Member for Finniss David Basham speaks to Victor Harbor Community Action Group

Member for Finniss David Basham supports a long term solution for the Causeway.
Member for Finniss David Basham supports a long term solution for the Causeway.

The Causeway has been a hot topic since New Year's Day when it was forced to close due to its unsafe condition. In late January it closed for a second time, stopping the horse tram operation and allowing only foot traffic and light vehicles to cross.

The Victor Harbor Action Group (VHCAG) was delighted to have Member for Finniss David Basham as the guest speaker at its last public forum.

"It was clear that he had taken the time and trouble to ensure that he had been very well briefed and clearly explained all of the problems and the enormity of the repair/replacement exercise," VHCAG president Barry Wright said.

The State Government has completed a thorough inspection of every piece of the Causeway and has commenced essential repairs.

Mr Basham said that a lot of the replacement piles were actually concrete wrapped in plastic and the current state of those need to be checked as well.

"It seems the preference is for a new causeway build and it is Mr Basham's belief that Minister for Transport and Infrastructure Stephan Knoll and Deputy Premier Vickie Chapman are also of that opinion," Mr Wright said.

"Some ball park figures for both options that Mr Basham give the forum were $20 million to complete extensive safety repairs to the existing causeway and approximately another $1 million every seven years for continuing repairs, as it deteriorates further and that will only see the structure remain standing for about 40 years and with all the replacements it won't be the original causeway anyway.

"It will cost approximately $30 million for a new causeway build and that will last for approximately 100 years.

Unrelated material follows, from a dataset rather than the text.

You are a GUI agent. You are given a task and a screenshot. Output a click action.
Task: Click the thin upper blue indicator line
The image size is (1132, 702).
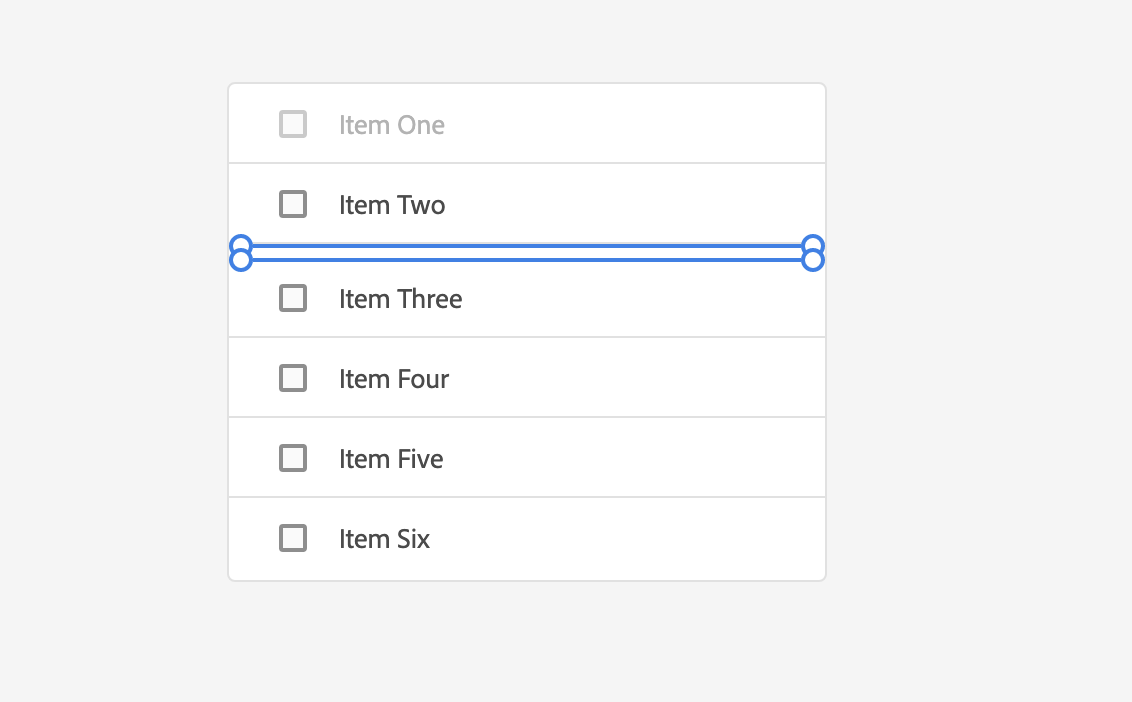(526, 244)
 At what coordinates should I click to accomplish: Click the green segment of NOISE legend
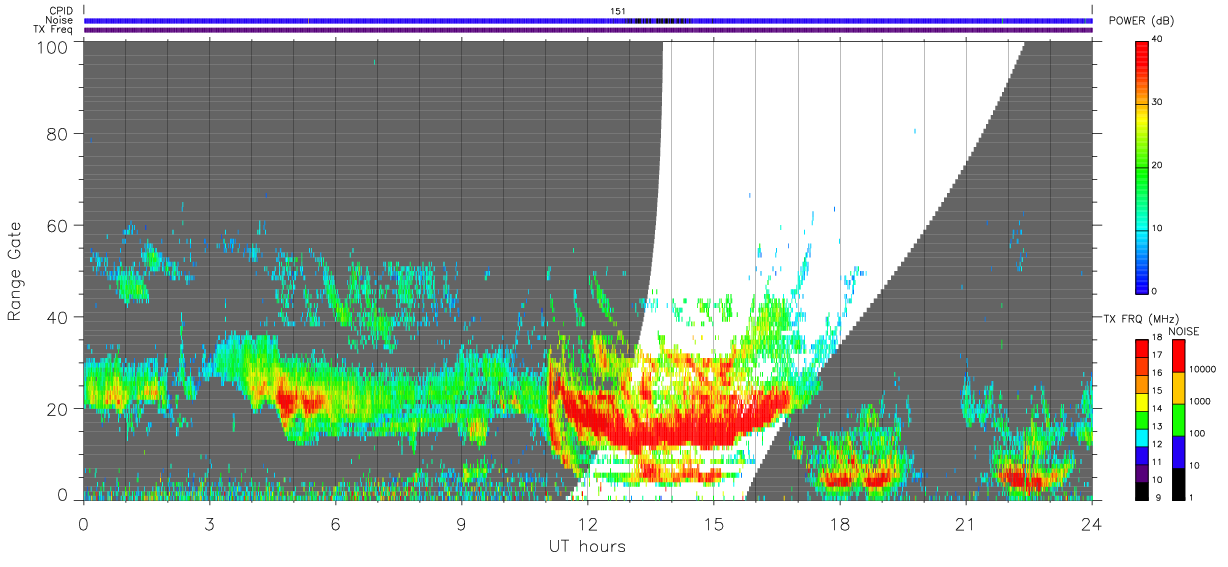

Mr Basham has undertaken to keep us informed as events unfold."

Mr Wright said the VHCAG was concerned on the safety of the Causeway.

"As much as we would all like to see the original heritage causeway remain, it appears that just isn't feasible and no matter what is done it will collapse in about 40 years. It was also exciting to hear that with the new technologies and materials available these days, it is possible to make a new causeway look just like the heritage one if desired," he said.

The current causeway will remain for the present, but it will be out of action for varying periods of time as safety repairs are undertaken in stages. It is hoped the Horse Drawn Tram and Granite Island services will resume as soon as possible.

Repairs are expected to take up to eight weeks to complete (weather permitting). The 2.5 tonne load limit will remain in place as the works are undertaken and there may be some short-term vehicle and pedestrian access restrictions to ensure public safety as the works are undertaken.